No celebration at Da Aristo would have seemed complete without music, and once again The Aristodemos provided exactly that.

Playing just outside the entrance where Aristo himself once entertained customers, the group filled the piazza with a mixture of traditional songs and lively favourites that had people singing along, clapping in time and, in more than a few cases, dancing between the tables.

It was a scene that felt reassuringly familiar.

The faces may have changed and the space may now be larger, but for an afternoon at least the atmosphere that made Da Aristo such a special place returned once again. It was less about looking back with nostalgia than recognising that some traditions survive because each generation finds its own way of carrying them forward.

Judging by Sunday’s celebrations, Da Aristo has not simply reopened – it has found a new future while remaining true to its past.

Da Aristo festeggia il primo anno mentre musica e ricordi riempiono la piazza

Ci sono luoghi a Barga che sono molto più di semplici attività commerciali. Diventano parte della storia della città.

Per decenni, Da Aristo è stato uno di questi luoghi.

Era, naturalmente, un bar, ma era anche un punto d’incontro, un palcoscenico, un salotto e una casa per le conversazioni, le risate e la musica. Al centro di tutto c’era Aristodemo Casciani, conosciuto da tutti semplicemente come Aristo. Fino alla sua scomparsa nel 2010, all’età di 86 anni, era raro non trovarlo accanto alla sua amata tastiera, con la quale intratteneva amici e clienti cantando canzoni degli anni Trenta, Quaranta e Cinquanta. Quando morì, la tastiera si spense e, anche se il bar continuò la sua attività ancora per molti anni, qualcosa di insostituibile era ormai venuto a mancare.

Poi, nel luglio 2025, la storia prese una direzione inaspettata.

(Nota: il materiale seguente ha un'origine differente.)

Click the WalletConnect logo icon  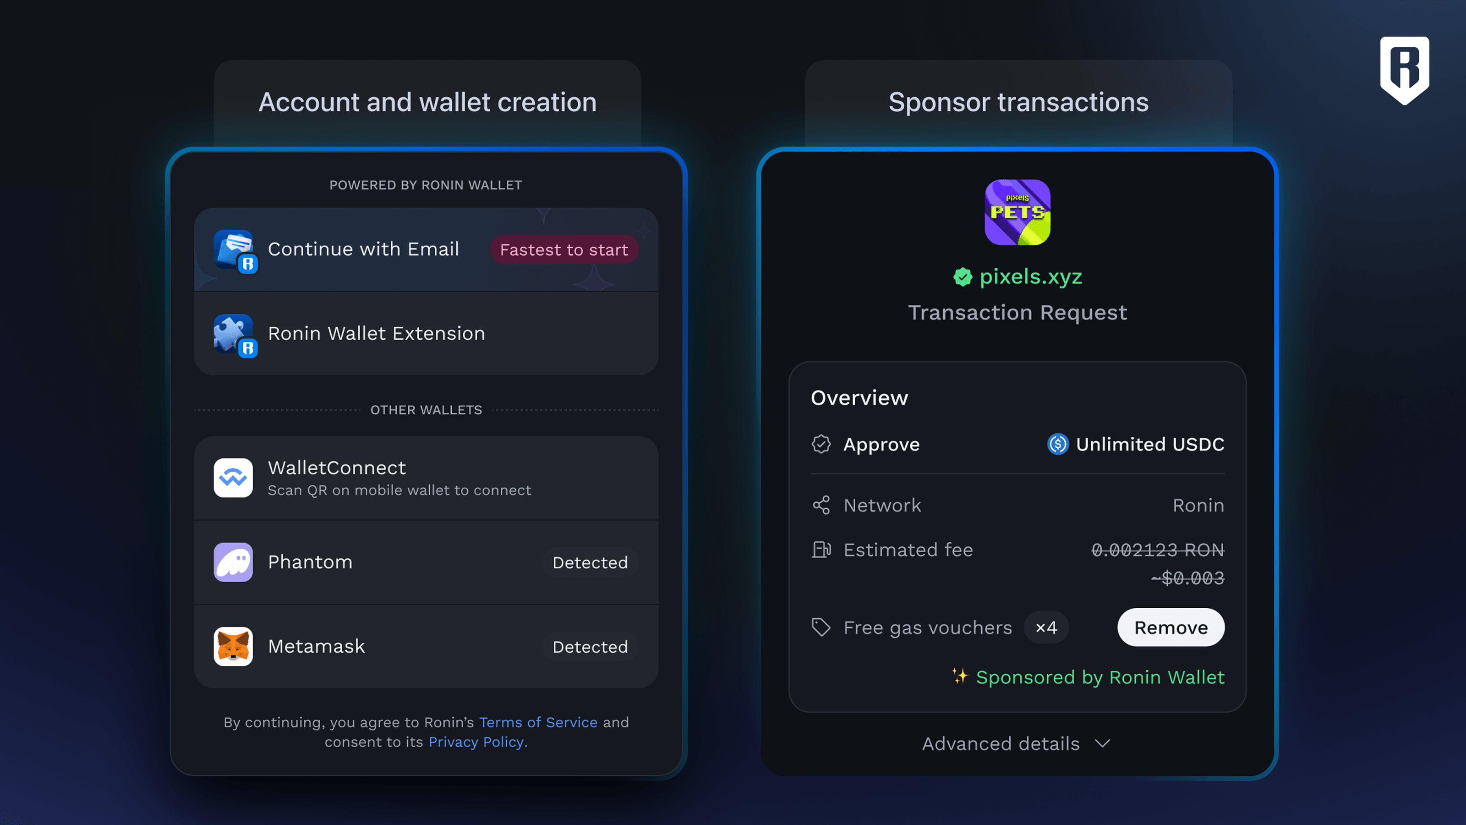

Dopo la chiusura di Da Aristo all’inizio di quell’anno, molti temettero che un altro piccolo ma importante pezzo della vecchia Barga fosse andato perduto per sempre. Invece, una nuova vita arrivò grazie a Dalida, Maruska e Sebastiano, che decisero di riaprire il locale con la volontà di conservarne lo spirito, creando allo stesso tempo qualcosa di nuovo per una nuova generazione.

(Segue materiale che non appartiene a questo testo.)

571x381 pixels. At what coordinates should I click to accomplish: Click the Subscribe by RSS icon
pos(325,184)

A distanza di un anno, quella scommessa sembra essere stata vinta.

Domenica pomeriggio amici, clienti e tanti cittadini hanno riempito la piazza per festeggiare il primo anniversario della riapertura. L’occasione ha segnato anche un altro importante traguardo con l’inaugurazione ufficiale del locale adiacente, un tempo sede della boutique di Graziella Cosimini, oggi trasformato nella Loggia di Aristo.

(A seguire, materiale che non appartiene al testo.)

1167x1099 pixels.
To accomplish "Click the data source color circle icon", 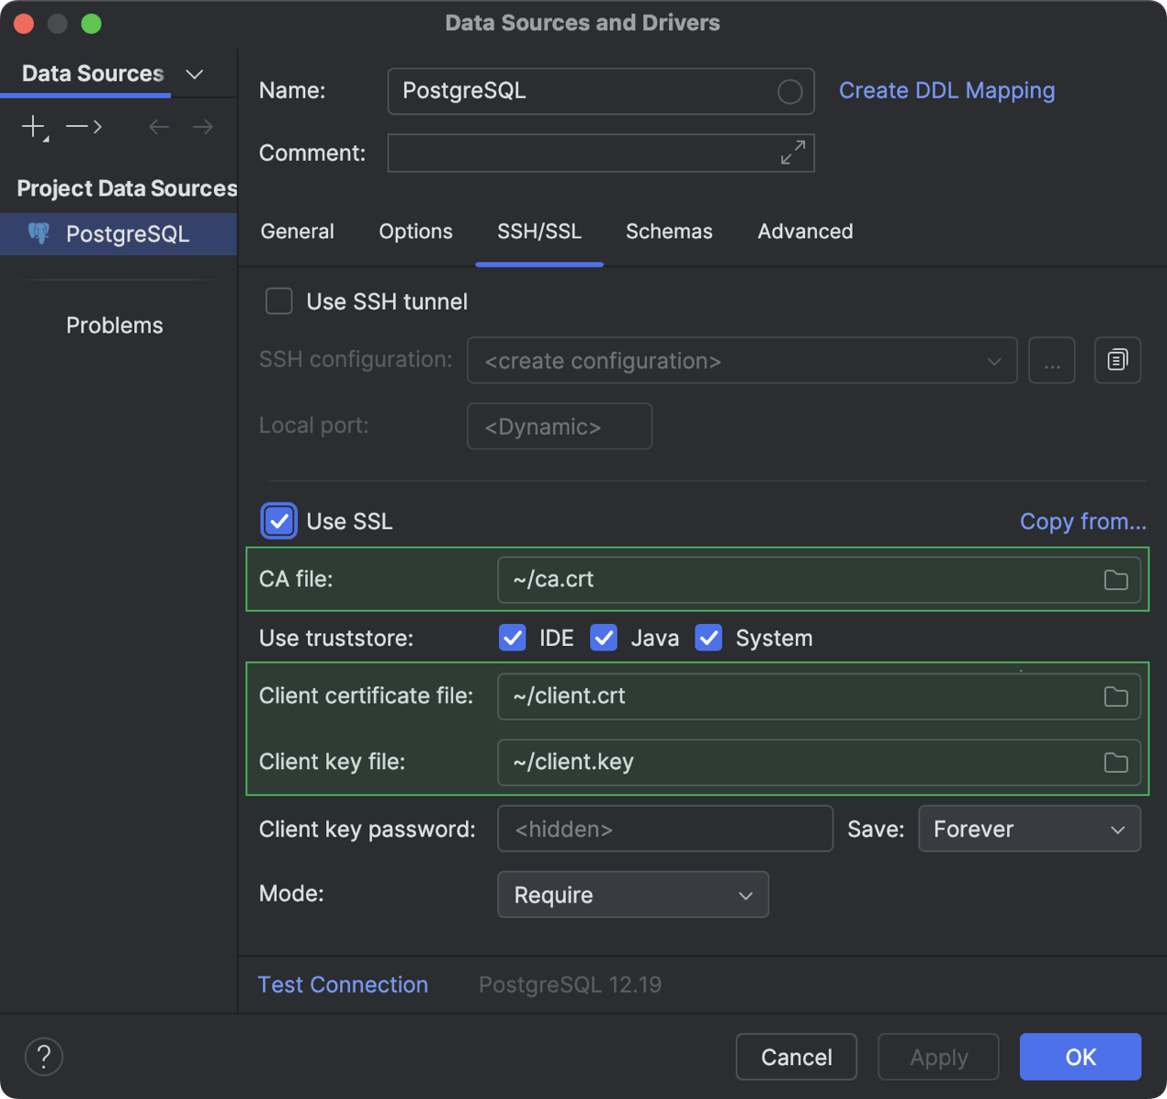I will [789, 92].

Il nuovo ambiente ha quasi raddoppiato lo spazio a disposizione e ospita già una collezione di dipinti di Keane, ispirati agli oggetti, alle bottiglie e ai ricordi legati proprio ad Aristo. La mostra rappresenta una cornice ideale, capace di unire il passato dello storico locale con il suo nuovo capitolo.

All’esterno, la festa si è riversata nella piazza, dove palloncini rossi galleggiavano sopra i tavoli mentre lo staff offriva un ricco buffet al continuo via vai di visitatori. Per tutto il pomeriggio è stato un susseguirsi di amici e conoscenti arrivati per fare gli auguri, condividere ricordi e brindare alla famiglia che ha reso possibile questa rinascita.

Nessuna festa da Da Aristo sarebbe sembrata completa senza la musica e, ancora una volta, gli Aristodemos hanno fatto esattamente questo.

Suonando proprio davanti all’ingresso dove un tempo Aristo intratteneva i suoi clienti, il gruppo ha riempito la piazza con un repertorio di canzoni tradizionali e brani popolari che hanno visto il pubblico cantare, battere le mani a tempo e, in più di un’occasione, improvvisare qualche passo di danza tra i tavoli.

Era una scena che trasmetteva una piacevole sensazione di familiarità.

I volti saranno anche cambiati e lo spazio sarà oggi più ampio, ma almeno per un pomeriggio è tornata quell’atmosfera che aveva reso Da Aristo un luogo così speciale. Non è stato tanto un esercizio di nostalgia, quanto il riconoscimento che alcune tradizioni continuano a vivere perché ogni generazione trova il proprio modo di raccoglierle e portarle avanti.

A giudicare dalla festa di domenica, Da Aristo non si è semplicemente riaperto: ha trovato un nuovo futuro, rimanendo fedele alla propria storia.